__Data under study__
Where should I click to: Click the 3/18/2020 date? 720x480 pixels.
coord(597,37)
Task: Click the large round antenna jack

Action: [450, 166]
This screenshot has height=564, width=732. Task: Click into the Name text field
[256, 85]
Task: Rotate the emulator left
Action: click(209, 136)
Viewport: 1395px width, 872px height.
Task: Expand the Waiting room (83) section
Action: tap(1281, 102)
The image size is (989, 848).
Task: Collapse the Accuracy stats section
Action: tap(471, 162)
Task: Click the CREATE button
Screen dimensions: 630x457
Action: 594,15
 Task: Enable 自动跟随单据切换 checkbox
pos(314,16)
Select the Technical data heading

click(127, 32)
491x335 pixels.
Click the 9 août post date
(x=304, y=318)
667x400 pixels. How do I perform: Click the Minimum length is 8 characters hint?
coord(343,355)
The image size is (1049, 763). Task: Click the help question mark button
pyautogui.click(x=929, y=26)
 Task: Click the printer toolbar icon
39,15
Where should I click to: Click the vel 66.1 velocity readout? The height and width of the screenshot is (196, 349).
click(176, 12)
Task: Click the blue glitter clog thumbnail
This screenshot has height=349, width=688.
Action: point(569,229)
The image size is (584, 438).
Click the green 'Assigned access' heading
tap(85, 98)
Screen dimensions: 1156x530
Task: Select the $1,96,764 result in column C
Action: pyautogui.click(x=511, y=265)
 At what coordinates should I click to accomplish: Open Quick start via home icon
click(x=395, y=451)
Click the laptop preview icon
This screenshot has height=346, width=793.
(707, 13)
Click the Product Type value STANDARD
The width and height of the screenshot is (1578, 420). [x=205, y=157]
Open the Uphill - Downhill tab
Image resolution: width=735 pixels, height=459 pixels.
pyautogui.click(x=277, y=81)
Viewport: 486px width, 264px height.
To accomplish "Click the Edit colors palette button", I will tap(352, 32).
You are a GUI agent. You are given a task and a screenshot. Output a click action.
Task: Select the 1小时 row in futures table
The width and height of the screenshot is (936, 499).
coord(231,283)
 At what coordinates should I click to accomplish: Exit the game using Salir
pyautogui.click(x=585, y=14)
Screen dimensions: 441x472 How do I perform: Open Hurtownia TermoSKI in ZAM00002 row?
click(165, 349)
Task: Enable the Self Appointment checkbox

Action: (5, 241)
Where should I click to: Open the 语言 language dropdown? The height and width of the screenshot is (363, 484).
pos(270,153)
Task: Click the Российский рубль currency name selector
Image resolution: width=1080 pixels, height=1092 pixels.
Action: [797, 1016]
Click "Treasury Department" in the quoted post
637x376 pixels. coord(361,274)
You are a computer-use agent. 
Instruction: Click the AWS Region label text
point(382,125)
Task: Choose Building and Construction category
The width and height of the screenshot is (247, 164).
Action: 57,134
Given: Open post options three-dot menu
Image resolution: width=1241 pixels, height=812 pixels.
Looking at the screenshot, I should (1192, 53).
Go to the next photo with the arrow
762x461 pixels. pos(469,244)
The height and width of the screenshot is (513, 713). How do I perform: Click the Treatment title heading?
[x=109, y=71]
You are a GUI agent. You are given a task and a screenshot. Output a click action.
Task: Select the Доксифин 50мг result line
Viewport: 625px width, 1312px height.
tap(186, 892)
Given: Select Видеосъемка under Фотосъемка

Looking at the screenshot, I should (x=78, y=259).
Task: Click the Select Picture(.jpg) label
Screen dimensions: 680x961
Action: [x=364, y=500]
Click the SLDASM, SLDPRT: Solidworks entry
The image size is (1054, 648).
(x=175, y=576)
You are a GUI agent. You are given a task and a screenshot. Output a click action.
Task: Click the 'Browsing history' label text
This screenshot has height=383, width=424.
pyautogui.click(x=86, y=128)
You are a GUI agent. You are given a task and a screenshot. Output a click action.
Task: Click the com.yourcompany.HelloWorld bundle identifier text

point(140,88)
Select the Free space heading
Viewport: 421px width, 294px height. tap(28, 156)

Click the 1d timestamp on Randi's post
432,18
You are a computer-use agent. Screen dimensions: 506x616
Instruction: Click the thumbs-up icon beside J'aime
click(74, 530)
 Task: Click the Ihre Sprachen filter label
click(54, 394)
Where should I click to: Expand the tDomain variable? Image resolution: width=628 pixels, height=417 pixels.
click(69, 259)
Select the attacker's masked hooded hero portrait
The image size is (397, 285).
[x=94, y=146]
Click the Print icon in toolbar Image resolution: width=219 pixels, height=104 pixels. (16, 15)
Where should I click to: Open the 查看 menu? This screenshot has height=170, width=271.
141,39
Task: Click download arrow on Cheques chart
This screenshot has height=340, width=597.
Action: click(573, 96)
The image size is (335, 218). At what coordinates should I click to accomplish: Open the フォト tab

__Problem__
All lines from the listing above that include "computer" should be shown.

__Result of this task__
You are a computer-use agent. 
You are a computer-use agent. Screen dimensions: 506x616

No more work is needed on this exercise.